図9AのフレームFR(x)の場合、顔画像が検出されるが、その顔画像についての個人識別情報(例えば目、鼻、口の配置情報)を生成する。そしてその個人識別情報を、トラックTK1、TK2について登録された個人識別情報と比較し、一致するか否かを判定する。そしてトラックTK1の個人識別情報と一致した場合、フレームFR(x)で検出された顔画像はトラックTK1の顔画像であるとし、図示する顔画像の範囲を、フレームFR(x)でのトラックTK1の画像範囲情報P1−xと設定する。
【0067】
図9BのフレームFR(y)も同様である。このフレームFR(y)でも顔画像が検出され、その個人識別情報がトラックTK1の個人識別情報と一致した場合、フレームFR(y)で検出された顔画像はトラックTK1の顔画像であるとし、図示する顔画像の範囲を、フレームFR(y)でのトラックTK1の画像範囲情報P1−yと設定する。
【0068】
図9CのフレームFR(z)の場合、顔が横を向いた状態である。これにより顔画像が検出できない、或いは検出できても個人識別情報が生成できないことがあり得る。その場合は、トラッキング補助情報を用いて、トラックTK1の顔画像として認定し、図示する顔画像の範囲を、フレームFR(z)でのトラックTK1の画像範囲情報P1−zと設定する。
【0069】
図10には、顔画像のトラッキング手法を示している。まず基本的には、上記のように目、鼻、口の3要素で顔検出を行い、個人識別情報を比較して、認識対象画像(トラック)に相当する顔画像を検出する。多少横を向いた状態のフレームでも、ある程度は同様に行うことが可能であるが、完全に横向きになると、このような処理ではトラッキングが取れなくなることもある。
そこで、トラッキング補助情報として、輝度情報や色情報も利用する。

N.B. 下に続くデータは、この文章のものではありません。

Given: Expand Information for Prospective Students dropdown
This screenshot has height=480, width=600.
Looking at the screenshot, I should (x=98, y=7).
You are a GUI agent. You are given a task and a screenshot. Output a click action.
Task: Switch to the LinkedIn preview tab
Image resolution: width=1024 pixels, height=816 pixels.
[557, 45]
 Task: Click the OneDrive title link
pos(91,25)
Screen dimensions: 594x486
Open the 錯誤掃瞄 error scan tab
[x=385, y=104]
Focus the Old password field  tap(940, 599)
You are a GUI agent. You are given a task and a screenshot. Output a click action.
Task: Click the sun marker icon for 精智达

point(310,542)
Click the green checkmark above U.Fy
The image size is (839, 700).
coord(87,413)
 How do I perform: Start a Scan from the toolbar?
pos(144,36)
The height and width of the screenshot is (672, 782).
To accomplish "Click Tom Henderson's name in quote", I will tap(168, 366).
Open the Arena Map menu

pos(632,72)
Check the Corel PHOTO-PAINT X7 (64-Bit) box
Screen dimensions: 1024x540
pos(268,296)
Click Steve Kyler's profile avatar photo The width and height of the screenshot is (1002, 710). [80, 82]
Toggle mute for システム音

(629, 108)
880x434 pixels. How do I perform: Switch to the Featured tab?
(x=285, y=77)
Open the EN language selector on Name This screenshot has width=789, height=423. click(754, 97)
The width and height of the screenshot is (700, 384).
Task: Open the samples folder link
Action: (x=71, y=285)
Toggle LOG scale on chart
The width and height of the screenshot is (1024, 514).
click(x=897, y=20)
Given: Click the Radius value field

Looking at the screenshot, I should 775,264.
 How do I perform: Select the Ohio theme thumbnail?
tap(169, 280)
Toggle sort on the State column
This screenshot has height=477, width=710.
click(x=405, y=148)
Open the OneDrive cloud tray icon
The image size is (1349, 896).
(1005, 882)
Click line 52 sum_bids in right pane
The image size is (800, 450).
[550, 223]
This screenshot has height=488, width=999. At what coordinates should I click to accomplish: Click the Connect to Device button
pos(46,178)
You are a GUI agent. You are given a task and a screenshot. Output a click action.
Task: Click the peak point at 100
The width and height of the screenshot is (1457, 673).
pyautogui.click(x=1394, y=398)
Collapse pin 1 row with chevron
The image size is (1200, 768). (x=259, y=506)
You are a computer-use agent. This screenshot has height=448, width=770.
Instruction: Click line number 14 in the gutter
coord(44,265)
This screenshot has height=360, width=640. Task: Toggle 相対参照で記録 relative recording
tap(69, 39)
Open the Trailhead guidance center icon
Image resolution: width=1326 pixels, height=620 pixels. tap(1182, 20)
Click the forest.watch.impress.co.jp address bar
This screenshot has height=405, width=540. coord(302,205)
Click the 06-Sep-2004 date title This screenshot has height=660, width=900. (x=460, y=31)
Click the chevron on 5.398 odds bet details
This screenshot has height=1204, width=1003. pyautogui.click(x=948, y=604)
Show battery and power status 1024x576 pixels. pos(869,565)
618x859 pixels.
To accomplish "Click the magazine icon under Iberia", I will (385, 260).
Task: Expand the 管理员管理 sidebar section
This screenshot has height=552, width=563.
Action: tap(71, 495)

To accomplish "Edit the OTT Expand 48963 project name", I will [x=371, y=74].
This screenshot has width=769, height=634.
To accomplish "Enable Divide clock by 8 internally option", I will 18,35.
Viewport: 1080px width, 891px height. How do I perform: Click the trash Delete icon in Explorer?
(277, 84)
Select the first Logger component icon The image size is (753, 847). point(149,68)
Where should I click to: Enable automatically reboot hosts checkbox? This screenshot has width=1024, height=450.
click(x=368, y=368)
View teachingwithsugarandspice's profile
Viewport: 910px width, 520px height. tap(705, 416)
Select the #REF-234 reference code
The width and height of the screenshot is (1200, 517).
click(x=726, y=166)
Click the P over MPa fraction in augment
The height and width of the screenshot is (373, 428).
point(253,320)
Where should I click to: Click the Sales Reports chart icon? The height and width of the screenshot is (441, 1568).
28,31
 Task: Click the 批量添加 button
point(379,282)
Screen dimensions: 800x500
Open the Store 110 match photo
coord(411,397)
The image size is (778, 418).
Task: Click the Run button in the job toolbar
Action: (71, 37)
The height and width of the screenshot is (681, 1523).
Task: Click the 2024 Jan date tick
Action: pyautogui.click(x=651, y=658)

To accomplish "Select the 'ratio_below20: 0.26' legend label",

連続するフレームでは、フレーム内の顔画像の画素範囲は徐々に移動したり、拡大・縮小するため、輝度値や色情報が前フレームの顔画像範囲の輝度値や色と同様の範囲を、同じトラックの顔画像と判定することが可能である。
【0070】
なお図7に示したように、或る認識対象画像は、シーンから消えた後、また登場することがある。例えば或る人物Aの顔をトラックTK1とすると、図7の例では、最初は映像内に登場しており、その後、映像から消え、再度登場する状態となる。
トラッキングは上記のように個人識別情報を参照することとすれば、このような場合にも対応して1回目の登場となるフレーム期間でも、2回目の登場となるフレーム期間でも、人物Aの顔をトラックTK1としてトラッキングしていくことができることとなる。
【0071】
次に領域指定で設定したトラックTK3についてのトラッキングの例を説明する。
図11A、図11B、図11Cに示すような、鳥の頭部の画像領域が認識対象画像(トラックTK3)として設定されたとする。
この場合、トラックTK3の認識対象画像についての属性情報(トラッキング補助情報)として、輝度、色情報、配色パターン、形状パターン等を登録しておく。そして連続するフレームにおいて、変形する画像範囲は、前フレームと同一の画像であると認識してトラッキングを行うことができる。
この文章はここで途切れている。